Same immediate step-on as US soybeans (soybeans_bra.yaml:model.regression_params.season_doy_weather_weight):

1: 0.0
2: 1.0

Full weather correction weight from sdoy 2 onwards.

Reference data¶

Two CONAB series (vs a single WASDE series for US crops) — the first is treated as the primary in-season comparator:

`kind`	`name`	`filepath`	`unit`	`cutoff_month_day`
`conab_levantamento`	`conab_lev`	`data/conab/conab_levantamento_graos.txt`	`kg_per_ha`	month 10, day 1
`conab_final`	`conab_final`	`data/conab/conab_serie_historica_graos.txt`	`kg_per_ha`	month 10, day 1

Key difference from US configs: units are kg_per_ha (not bu_acre), and the cutoff is 1 Oct (not 1 Feb). The Levantamento series (monthly crop assessment) goes first; Série Histórica (post-harvest final) is secondary (soybeans_bra.yaml:reference_data).

Forecast paths¶

Field	Value
`raw_obs_filepath`	`data/weather/areal_aggregation/brazil_prod_adm2_clean.zarr`
`materialised_climo_filepath`	`data/weather/climatology/brazil_prod_adm2_baseline_1980_2025_w31_materialised_clean.zarr`

Local relative paths (resolved under data_root), not S3 templates.
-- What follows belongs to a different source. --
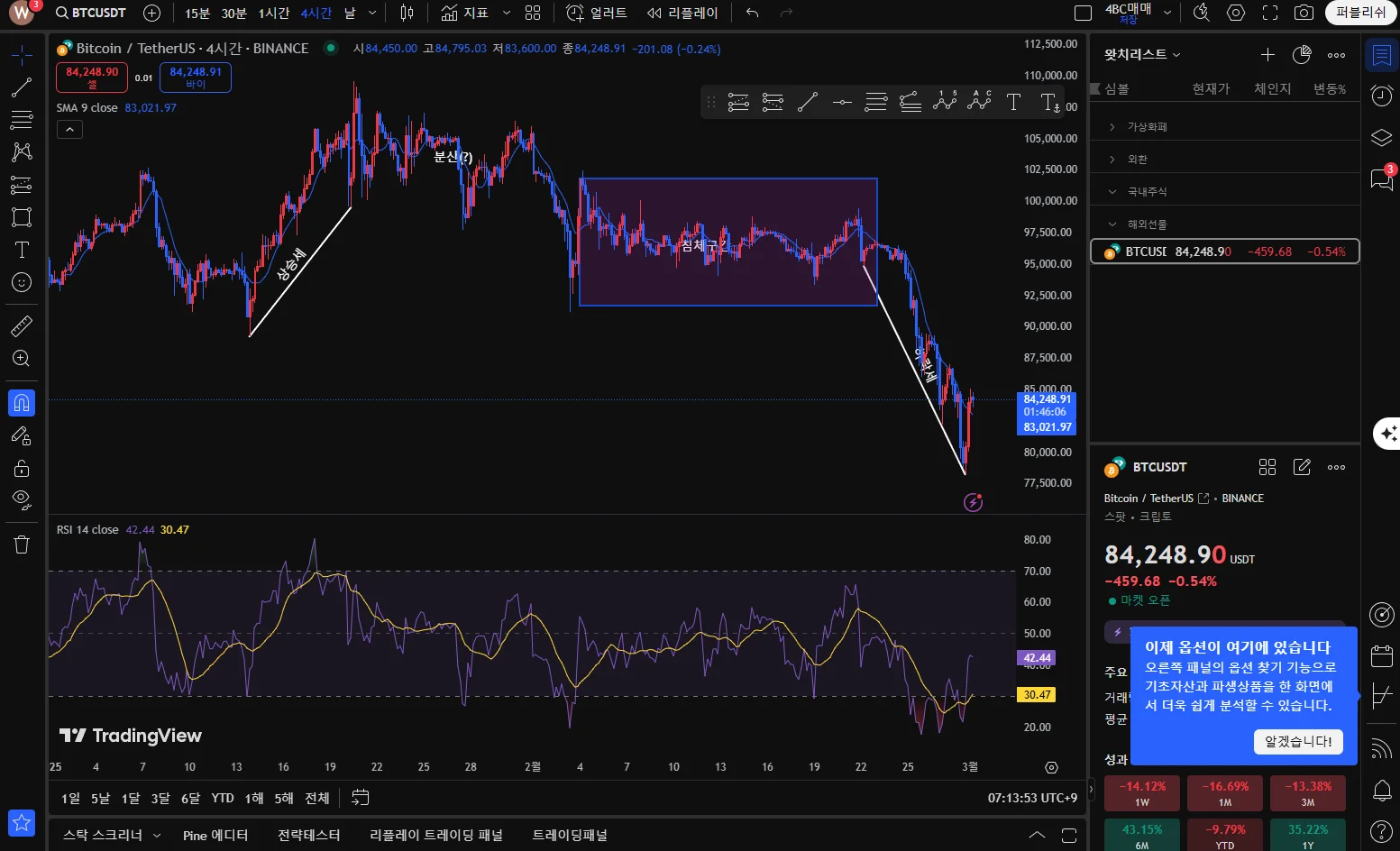This screenshot has height=851, width=1400.
Task: Take a chart snapshot with camera icon
Action: pos(1304,13)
What makes this config distinctive¶

This is the only non-US config in the pipeline. It combines three structural departures from the US configs: (1) southern-hemisphere cross-year season (Sep–Mar), requiring season_start_year_offset: -1 with a Sep-1 epoch rather than Oct-1; (2) IBGE-PAM yields parquet instead of NASS, with actuals_source_short: IBGE labels throughout metrics and plots; (3) dual CONAB reference series (conab_levantamento + conab_final) in units of kg_per_ha with an Oct-1 cutoff. It also carries the only non-TFFS_V0 public model name (TFFS_BRA_SOJA_V0), and the climo builder requires geo_id_col: "identifier" rather than the US-standard "geoid". The feature set was explicitly trimmed from the US candidate list due to EDD z-score NaN pathology unique to tropical climatology.